帕金森病轻度认知障碍患者中视幻觉和脑代谢减退在痴呆风险中的意义。
Significance of visual hallucinations and cerebral hypometabolism in the risk of dementia in Parkinson's disease patients with mild cognitive impairment.
作者信息
Gasca-Salas Carmen, Clavero Pedro, García-García David, Obeso José A, Rodríguez-Oroz María C
机构信息
Department of Neurology and Neurosurgery, Neurosciences Area, CIMA, Clínica Universidad De Navarra, University of Navarra, Pamplona, Spain.
Centro De Investigación Biomédica en Red Sobre Enfermedades Neurodegenerativas (CIBERNED), Madrid, Spain.
出版信息
Hum Brain Mapp. 2016 Mar;37(3):968-77. doi: 10.1002/hbm.23080. Epub 2015 Dec 14.
INTRODUCTION
Mild cognitive impairment (MCI) and visual hallucinations (VH) are common co-morbidities and risk factors for dementia in Parkinson's disease (PD). The relative value of each of them in the progression to dementia is unknown.

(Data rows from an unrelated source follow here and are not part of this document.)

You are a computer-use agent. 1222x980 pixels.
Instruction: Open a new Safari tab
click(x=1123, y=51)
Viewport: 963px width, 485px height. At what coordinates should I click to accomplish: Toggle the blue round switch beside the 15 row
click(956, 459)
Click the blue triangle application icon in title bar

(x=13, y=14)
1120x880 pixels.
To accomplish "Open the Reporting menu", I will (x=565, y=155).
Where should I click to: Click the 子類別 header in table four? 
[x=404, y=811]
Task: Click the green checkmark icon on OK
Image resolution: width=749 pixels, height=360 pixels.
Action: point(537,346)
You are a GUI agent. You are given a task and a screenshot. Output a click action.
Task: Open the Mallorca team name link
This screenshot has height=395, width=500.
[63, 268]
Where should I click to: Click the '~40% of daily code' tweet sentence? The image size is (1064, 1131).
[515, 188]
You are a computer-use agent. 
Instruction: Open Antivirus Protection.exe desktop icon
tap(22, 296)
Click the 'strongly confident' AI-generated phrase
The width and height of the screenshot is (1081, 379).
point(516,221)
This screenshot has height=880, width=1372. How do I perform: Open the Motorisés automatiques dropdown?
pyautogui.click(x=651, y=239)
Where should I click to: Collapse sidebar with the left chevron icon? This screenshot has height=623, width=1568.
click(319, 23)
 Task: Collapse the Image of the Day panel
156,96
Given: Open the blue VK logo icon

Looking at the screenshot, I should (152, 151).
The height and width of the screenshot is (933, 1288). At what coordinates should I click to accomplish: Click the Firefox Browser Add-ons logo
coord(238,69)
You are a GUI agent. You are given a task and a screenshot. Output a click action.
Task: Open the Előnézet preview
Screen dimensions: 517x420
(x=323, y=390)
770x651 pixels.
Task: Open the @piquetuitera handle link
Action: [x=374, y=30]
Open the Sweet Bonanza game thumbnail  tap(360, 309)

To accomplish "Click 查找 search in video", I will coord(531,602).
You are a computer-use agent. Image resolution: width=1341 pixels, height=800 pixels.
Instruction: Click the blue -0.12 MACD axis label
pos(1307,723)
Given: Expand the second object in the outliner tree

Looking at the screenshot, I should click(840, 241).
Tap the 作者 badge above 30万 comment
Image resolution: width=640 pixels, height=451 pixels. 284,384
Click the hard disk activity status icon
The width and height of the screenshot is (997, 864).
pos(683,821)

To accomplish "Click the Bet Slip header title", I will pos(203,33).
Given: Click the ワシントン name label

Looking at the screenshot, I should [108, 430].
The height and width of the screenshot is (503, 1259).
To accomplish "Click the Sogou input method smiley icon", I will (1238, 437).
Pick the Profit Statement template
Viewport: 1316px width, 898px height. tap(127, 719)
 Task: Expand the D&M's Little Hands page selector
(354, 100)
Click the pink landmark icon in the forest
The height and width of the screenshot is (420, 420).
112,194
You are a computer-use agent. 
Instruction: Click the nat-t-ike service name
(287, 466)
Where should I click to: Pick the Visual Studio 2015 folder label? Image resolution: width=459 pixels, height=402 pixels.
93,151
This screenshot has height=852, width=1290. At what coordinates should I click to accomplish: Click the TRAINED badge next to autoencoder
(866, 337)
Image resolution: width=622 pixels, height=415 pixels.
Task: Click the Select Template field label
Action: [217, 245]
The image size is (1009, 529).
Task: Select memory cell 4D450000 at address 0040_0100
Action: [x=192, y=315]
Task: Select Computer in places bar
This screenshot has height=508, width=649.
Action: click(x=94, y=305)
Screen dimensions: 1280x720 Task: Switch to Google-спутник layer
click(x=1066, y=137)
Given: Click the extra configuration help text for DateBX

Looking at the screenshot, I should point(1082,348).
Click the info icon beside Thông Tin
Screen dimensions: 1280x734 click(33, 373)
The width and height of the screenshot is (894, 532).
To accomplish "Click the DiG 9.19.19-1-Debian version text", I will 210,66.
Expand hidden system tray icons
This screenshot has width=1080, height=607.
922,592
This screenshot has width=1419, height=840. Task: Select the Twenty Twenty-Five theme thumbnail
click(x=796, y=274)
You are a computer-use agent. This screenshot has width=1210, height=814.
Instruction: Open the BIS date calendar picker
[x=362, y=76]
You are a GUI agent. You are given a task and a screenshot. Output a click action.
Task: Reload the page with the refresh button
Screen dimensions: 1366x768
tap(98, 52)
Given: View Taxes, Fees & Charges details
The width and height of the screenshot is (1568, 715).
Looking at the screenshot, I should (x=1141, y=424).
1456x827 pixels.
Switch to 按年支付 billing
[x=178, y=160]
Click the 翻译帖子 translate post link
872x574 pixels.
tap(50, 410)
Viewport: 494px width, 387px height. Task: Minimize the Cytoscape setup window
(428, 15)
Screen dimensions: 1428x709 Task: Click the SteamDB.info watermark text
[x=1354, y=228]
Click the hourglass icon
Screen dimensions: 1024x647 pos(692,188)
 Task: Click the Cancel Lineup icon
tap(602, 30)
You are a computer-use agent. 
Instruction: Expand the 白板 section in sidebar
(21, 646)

We investigated cognitive impairment and cerebral hypometabolism in PD-MCI patients with VH (VH-positive) and without (VH-negative).
METHODS
Twenty-one PD-MCI patients (12 VH-negative, nine VH-positive) and 19 controls were studied using a comprehensive neuropsychological battery and [18F]-Fluorodeoxyglucose positron emission tomography (FDG-PET). The neuropsychological assessment was repeated after 30 months. Regional FDG uptake was analyzed using statistical parametric mapping.
RESULTS
VH-positive patients had lower FDG uptake bilaterally in the occipital, and parietal cortex, right temporal lobe and in the left cingulum compared with VH-negative patients. The two groups showed no significant differences in clinical characteristics and cognitive status at baseline. After 30 months of follow-up, three (25%) and four (50%) of the VH-negative and VH-positive patients, respectively, had progressed to dementia.
CONCLUSION
Even in the absence of significant cognitive differences, PD-MCI patients with VH exhibit more severe cerebral hypometabolism and had a higher rate of progression to dementia than VH-negative patients, supporting the importance of VH and cerebral hypometabolism in establishing the risk of dementia in PD-MCI.
引言
轻度认知障碍(MCI)和视幻觉(VH)是帕金森病(PD)中常见的共病及痴呆的危险因素。它们各自在进展为痴呆过程中的相对价值尚不清楚。我们研究了伴有VH(VH阳性)和不伴有VH(VH阴性)的PD-MCI患者的认知障碍和脑代谢减低情况。
方法
使用综合神经心理测验和[18F] -氟脱氧葡萄糖正电子发射断层扫描(FDG-PET)对21例PD-MCI患者(12例VH阴性,9例VH阳性)和19名对照者进行研究。30个月后重复进行神经心理评估。使用统计参数映射分析局部FDG摄取情况。
结果
与VH阴性患者相比,VH阳性患者双侧枕叶、顶叶皮质、右侧颞叶和左侧扣带束的FDG摄取较低。两组在基线时的临床特征和认知状态无显著差异。随访30个月后,VH阴性和VH阳性患者分别有3例(25%)和4例(50%)进展为痴呆。
结论
即使在无显著认知差异的情况下,伴有VH的PD-MCI患者也表现出更严重的脑代谢减低,且进展为痴呆的比率高于VH阴性患者,这支持了VH和脑代谢减低在确定PD-MCI患者痴呆风险中的重要性。